Support Salvation Army Wildfire Relief

Thousands flock to the Honeybee Festival in Kernersville

This is an archived article and the information in the article may be outdated. Please look at the time stamp on the story to see when it was last updated.

A bee hive on display at the Cagle Family, of Kernersville, vendor booth during the 2013 Honeybee Festival at Fourth of July Park in Kernersville on Saturday. (Bruce Chapman/Journal)

KERNERSVILLE, N.C. — Craig Cagle’s bees are just like family to him.

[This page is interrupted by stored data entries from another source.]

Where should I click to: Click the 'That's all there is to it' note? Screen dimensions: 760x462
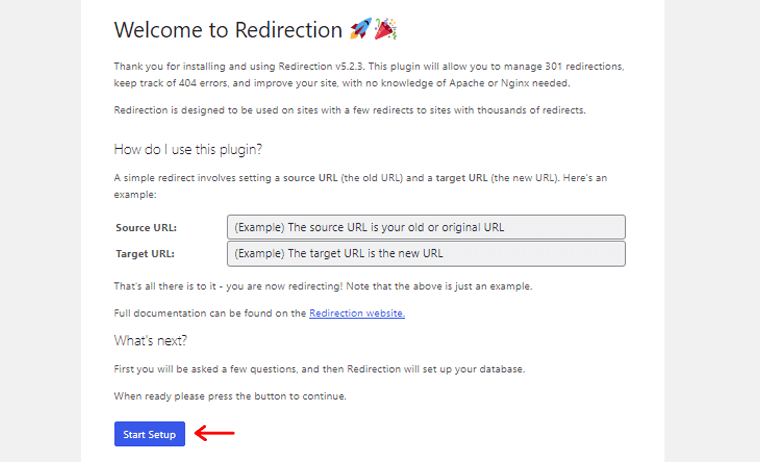click(323, 286)
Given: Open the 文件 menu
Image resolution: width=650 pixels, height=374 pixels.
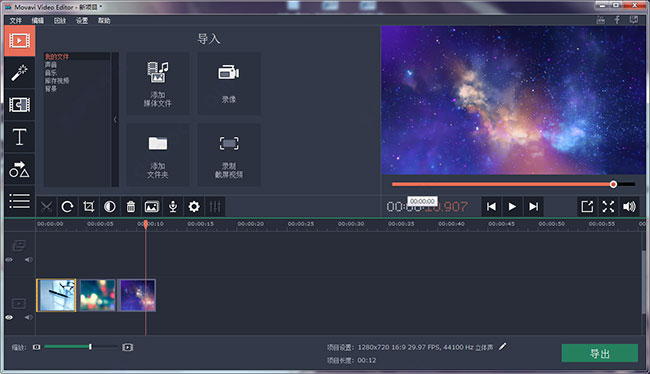Looking at the screenshot, I should point(15,20).
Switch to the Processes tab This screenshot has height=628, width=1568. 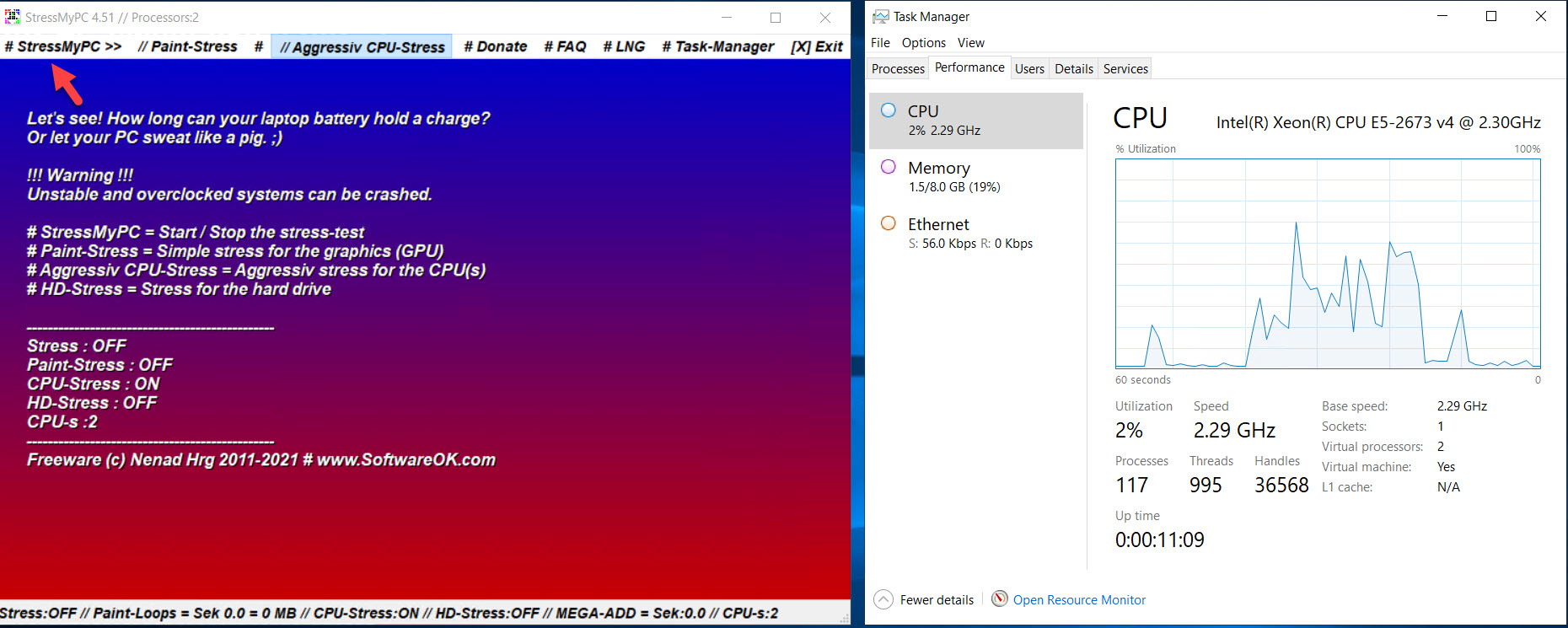click(x=898, y=69)
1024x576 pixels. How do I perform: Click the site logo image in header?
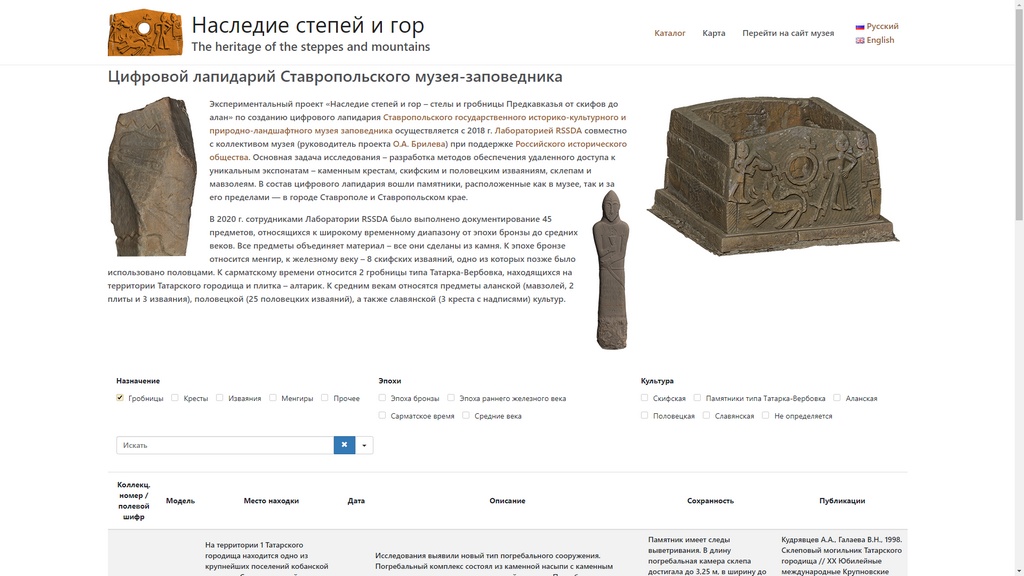point(145,33)
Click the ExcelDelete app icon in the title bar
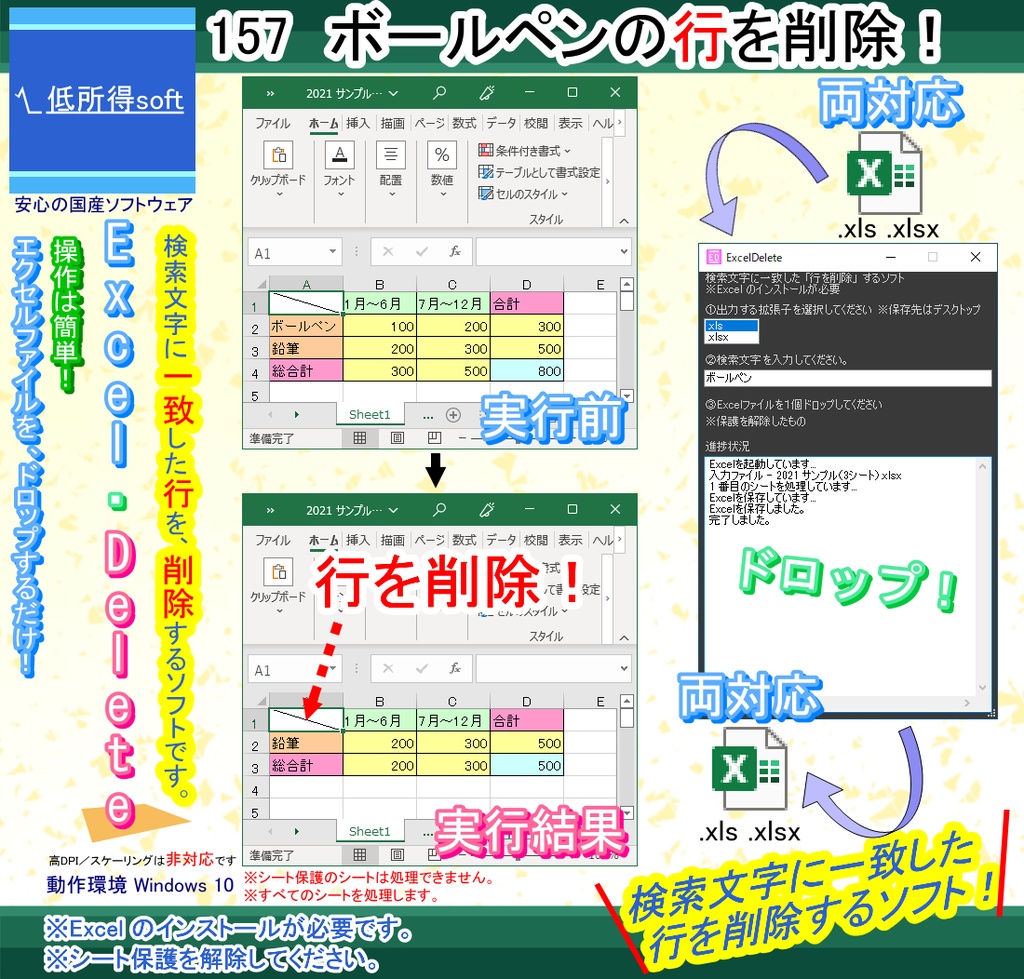 pos(713,257)
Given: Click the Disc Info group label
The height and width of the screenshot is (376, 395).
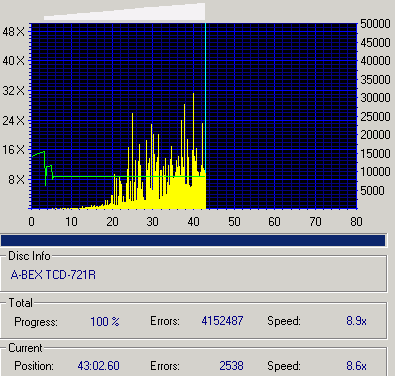Looking at the screenshot, I should (29, 256).
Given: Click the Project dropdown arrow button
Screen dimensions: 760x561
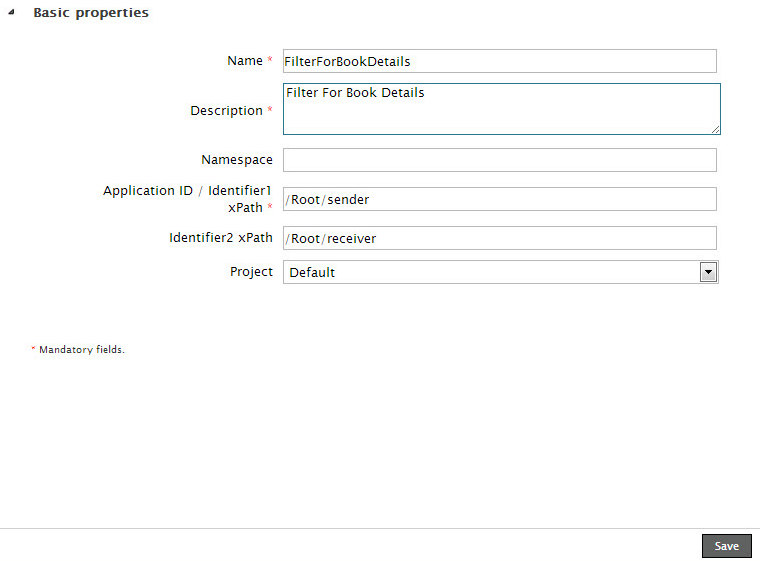Looking at the screenshot, I should pyautogui.click(x=708, y=272).
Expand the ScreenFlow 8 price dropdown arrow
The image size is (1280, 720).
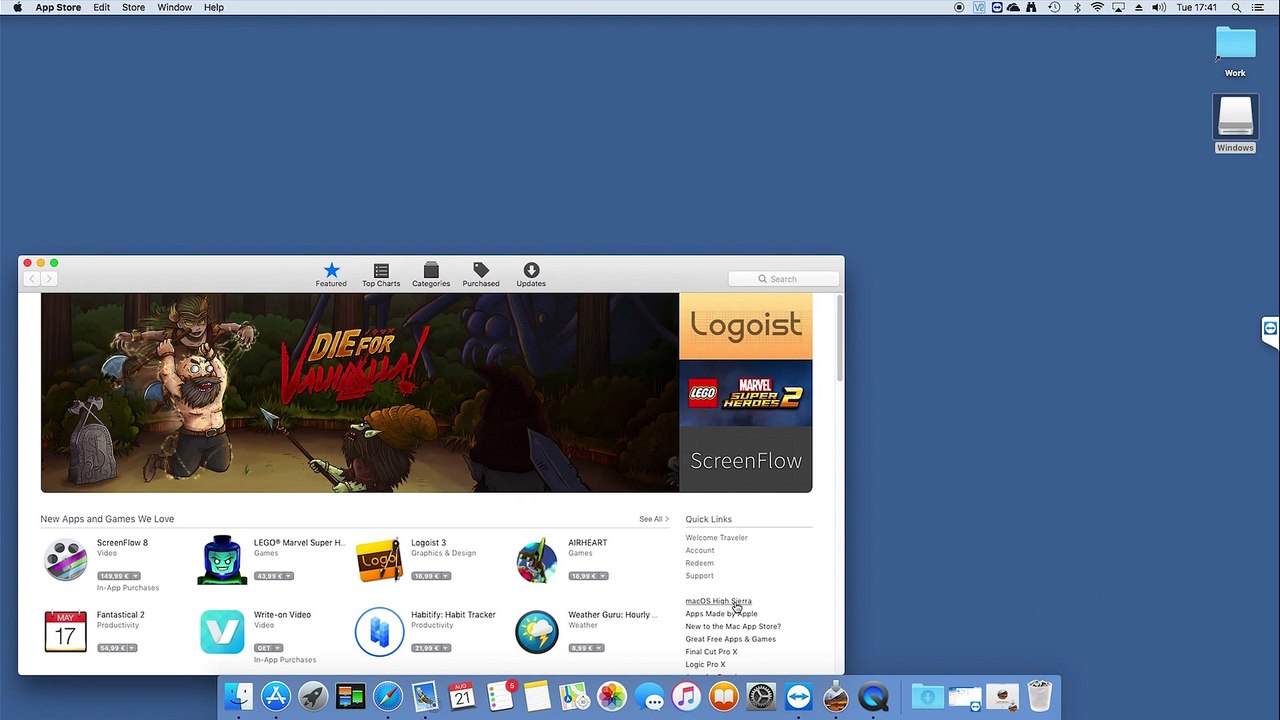[135, 576]
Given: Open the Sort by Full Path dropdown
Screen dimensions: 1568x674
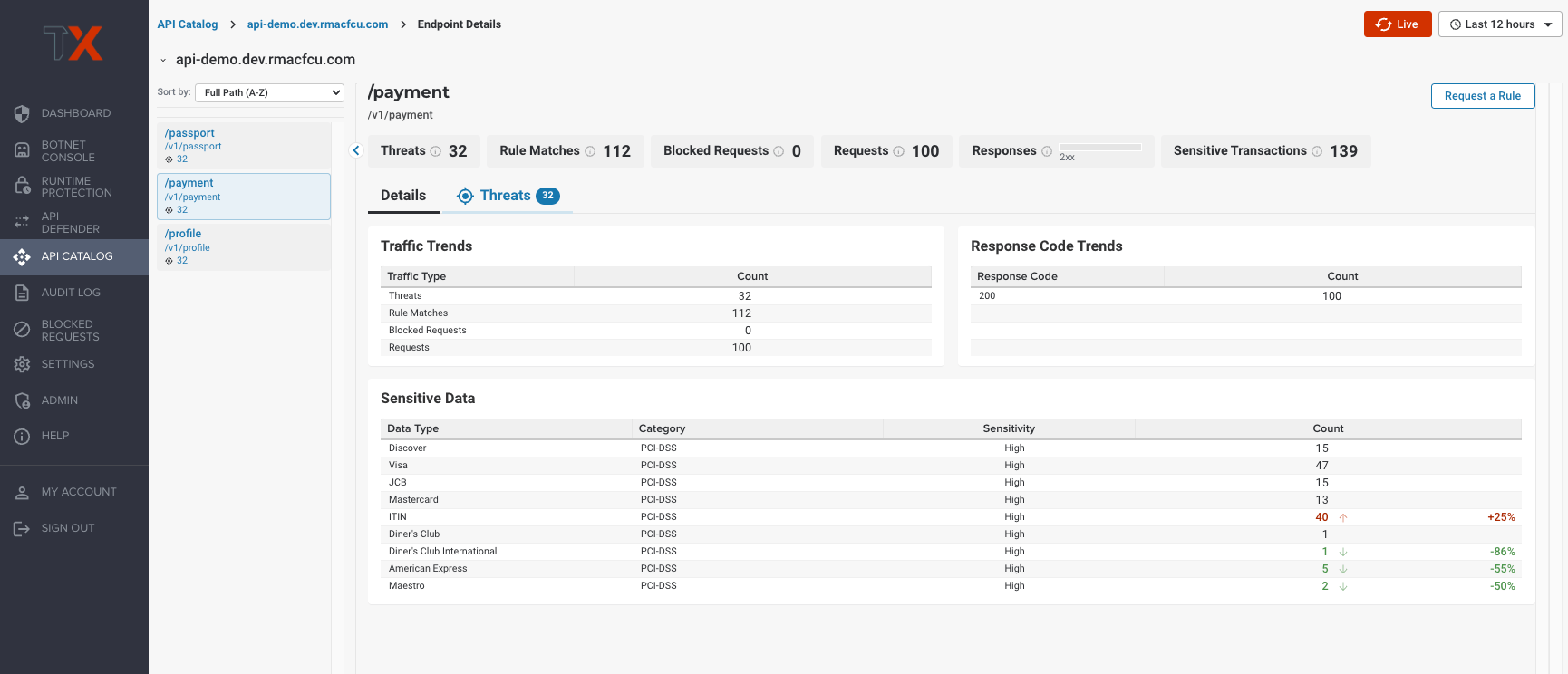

“They are a part of me,” he said. “I don’t know what I’d do without them. I do care for them. It’s kind of like a farmer. He cares for his livestock.”

He has two yards in Kernersville where he keeps 16 hives.

About 60,000 bees are in each hive so he estimates his extended family is between 900,000 and 1 million.

Cagle sold some of The Cagle Family honey and other items Saturday at the Honeybee Festival at Kernersville’s Fourth of July Park. Organizers estimated that 10,000 people attended the popular annual festival.

“It was a great event,” said Ernie Pages, the director of the Kernersville Parks and Recreation Department, which is the host of festival. “It went smooth in the beginning, and it went smooth all day.”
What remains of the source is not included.